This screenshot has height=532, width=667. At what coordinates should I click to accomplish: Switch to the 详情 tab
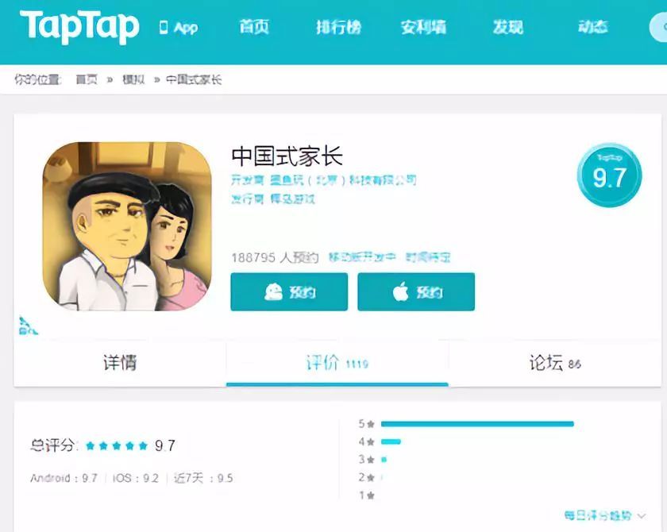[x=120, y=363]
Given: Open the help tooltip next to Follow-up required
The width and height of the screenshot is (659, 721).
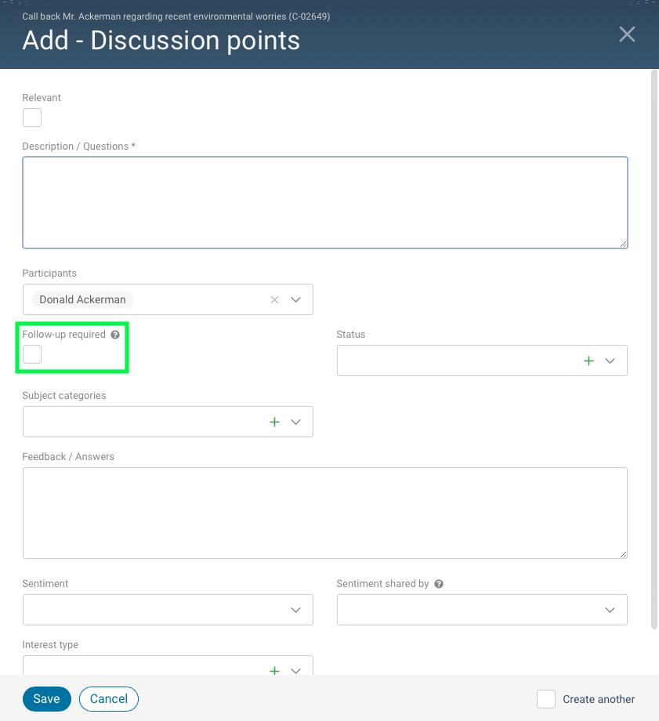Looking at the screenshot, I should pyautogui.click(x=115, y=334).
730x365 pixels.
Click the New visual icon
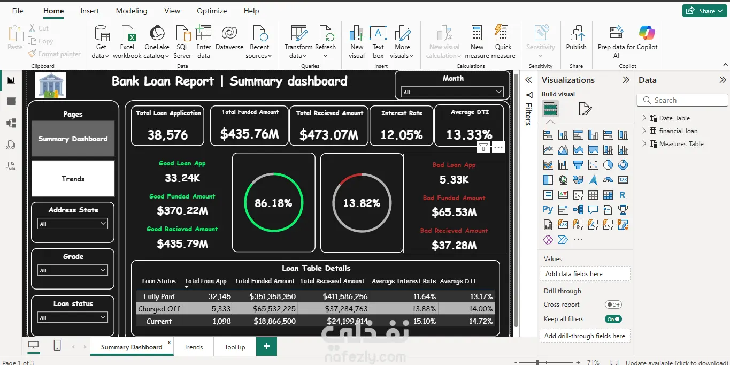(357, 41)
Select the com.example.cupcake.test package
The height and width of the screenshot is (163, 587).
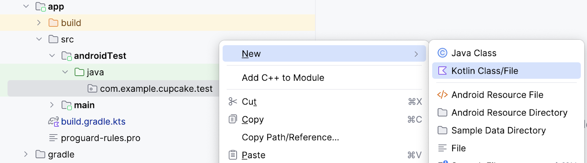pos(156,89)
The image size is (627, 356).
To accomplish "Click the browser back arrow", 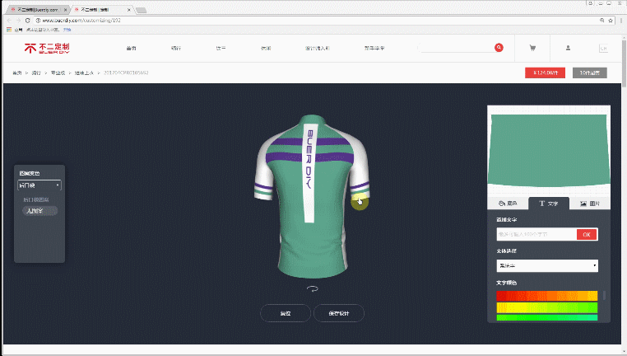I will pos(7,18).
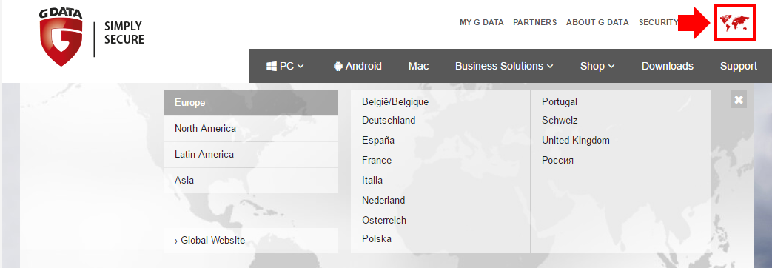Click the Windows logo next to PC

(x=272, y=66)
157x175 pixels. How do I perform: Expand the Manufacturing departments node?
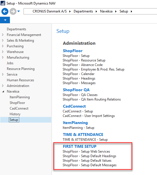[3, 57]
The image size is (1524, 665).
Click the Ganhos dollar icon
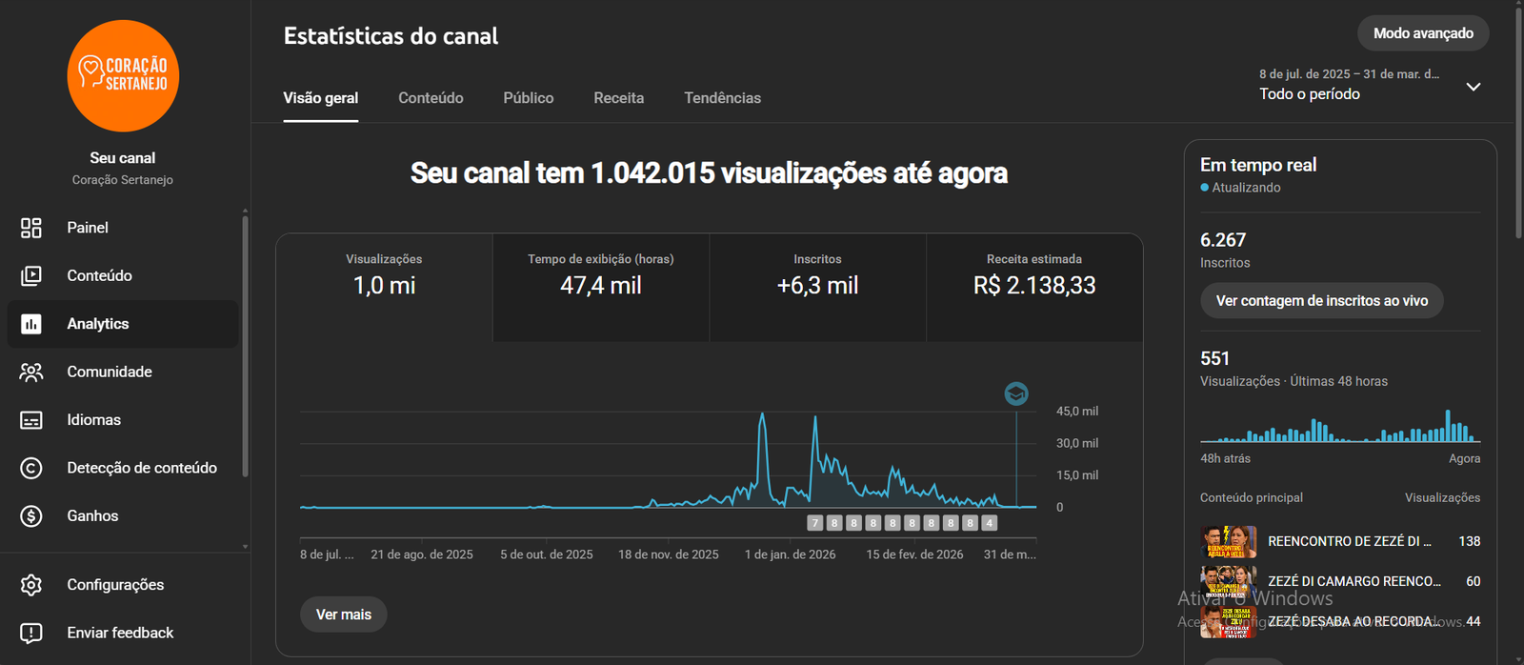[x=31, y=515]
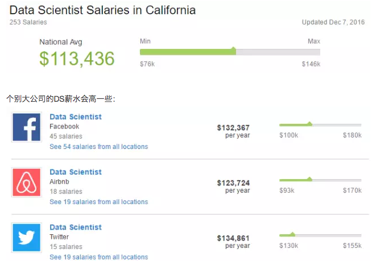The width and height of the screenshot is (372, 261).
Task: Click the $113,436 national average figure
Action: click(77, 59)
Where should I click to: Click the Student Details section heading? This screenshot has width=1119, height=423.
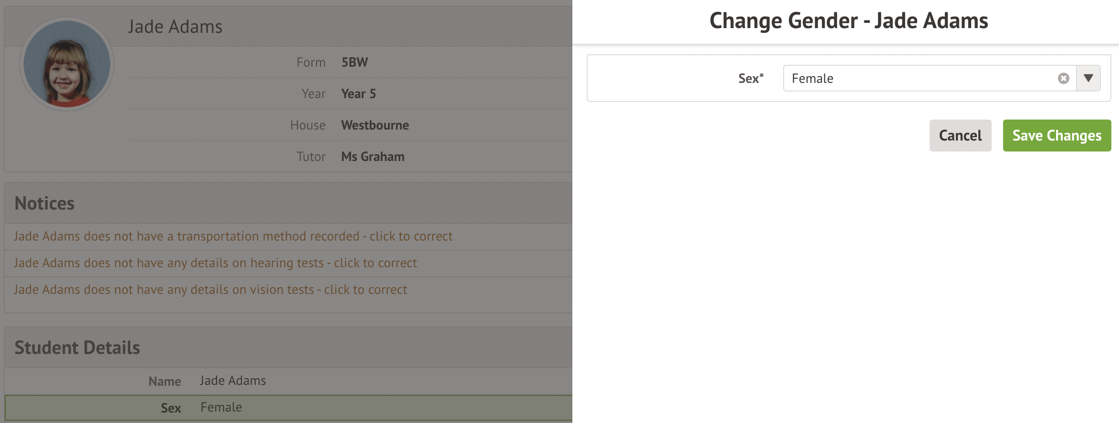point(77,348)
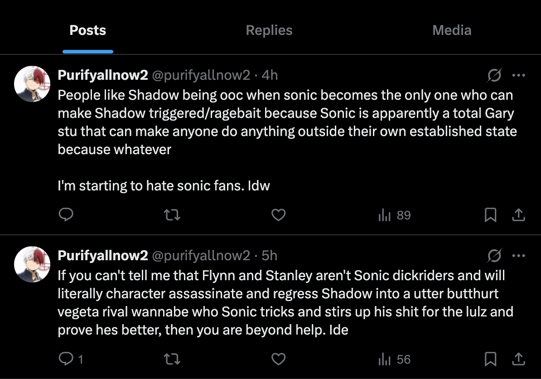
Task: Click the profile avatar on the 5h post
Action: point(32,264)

____

- Try it -
From the material above, copy out every line bearing the string "size".

- Answer -
The image size is (627, 356).
The image size is (1524, 665).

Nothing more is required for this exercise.